((

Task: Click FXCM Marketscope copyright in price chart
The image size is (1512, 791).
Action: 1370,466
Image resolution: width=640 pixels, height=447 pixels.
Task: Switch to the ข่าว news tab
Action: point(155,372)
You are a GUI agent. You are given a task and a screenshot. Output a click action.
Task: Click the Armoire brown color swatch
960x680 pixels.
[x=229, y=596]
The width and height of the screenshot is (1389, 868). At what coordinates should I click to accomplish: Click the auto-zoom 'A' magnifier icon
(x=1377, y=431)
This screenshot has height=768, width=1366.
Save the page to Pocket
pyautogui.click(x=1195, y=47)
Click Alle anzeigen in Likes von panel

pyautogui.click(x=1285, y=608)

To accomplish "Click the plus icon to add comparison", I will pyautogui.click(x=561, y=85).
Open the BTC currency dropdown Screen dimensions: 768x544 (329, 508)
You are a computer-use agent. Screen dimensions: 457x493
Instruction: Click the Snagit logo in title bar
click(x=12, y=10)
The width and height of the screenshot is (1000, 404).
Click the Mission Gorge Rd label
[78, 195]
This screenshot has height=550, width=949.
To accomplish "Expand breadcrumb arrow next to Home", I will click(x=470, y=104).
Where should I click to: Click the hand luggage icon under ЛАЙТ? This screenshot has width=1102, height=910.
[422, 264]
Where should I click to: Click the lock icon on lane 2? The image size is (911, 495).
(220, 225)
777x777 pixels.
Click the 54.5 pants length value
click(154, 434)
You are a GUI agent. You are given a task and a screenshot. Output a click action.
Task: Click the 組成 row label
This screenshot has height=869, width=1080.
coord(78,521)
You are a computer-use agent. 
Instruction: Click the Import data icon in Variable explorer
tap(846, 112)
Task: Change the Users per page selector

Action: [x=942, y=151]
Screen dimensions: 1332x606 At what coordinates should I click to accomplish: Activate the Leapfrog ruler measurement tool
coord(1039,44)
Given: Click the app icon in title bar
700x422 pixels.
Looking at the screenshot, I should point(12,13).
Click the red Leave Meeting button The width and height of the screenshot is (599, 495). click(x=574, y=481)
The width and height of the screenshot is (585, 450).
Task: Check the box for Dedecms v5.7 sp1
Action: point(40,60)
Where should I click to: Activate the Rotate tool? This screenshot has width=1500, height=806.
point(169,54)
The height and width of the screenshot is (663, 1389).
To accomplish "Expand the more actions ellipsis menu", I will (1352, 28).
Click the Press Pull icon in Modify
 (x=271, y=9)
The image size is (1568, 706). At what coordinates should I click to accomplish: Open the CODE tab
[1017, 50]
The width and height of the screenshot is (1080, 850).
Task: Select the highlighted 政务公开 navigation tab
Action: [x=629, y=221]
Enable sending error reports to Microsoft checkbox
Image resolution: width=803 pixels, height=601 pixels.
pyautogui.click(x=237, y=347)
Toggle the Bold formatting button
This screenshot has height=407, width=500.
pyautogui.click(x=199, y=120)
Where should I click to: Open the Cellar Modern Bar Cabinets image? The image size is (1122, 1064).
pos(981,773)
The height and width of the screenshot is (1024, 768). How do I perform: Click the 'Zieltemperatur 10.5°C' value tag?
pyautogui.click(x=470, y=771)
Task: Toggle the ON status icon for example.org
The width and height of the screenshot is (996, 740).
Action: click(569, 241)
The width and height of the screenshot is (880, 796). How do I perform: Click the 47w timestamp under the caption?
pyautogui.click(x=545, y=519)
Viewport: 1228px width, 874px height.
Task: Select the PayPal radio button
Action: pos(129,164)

))

Exercise objective:
Your task is to copy each line from the material above that includes the word "Expand".

Response to the task:
To accomplish "Expand breadcrumb arrow next to Home", I will click(x=470, y=104).
To accomplish "Expand the more actions ellipsis menu", I will (1352, 28).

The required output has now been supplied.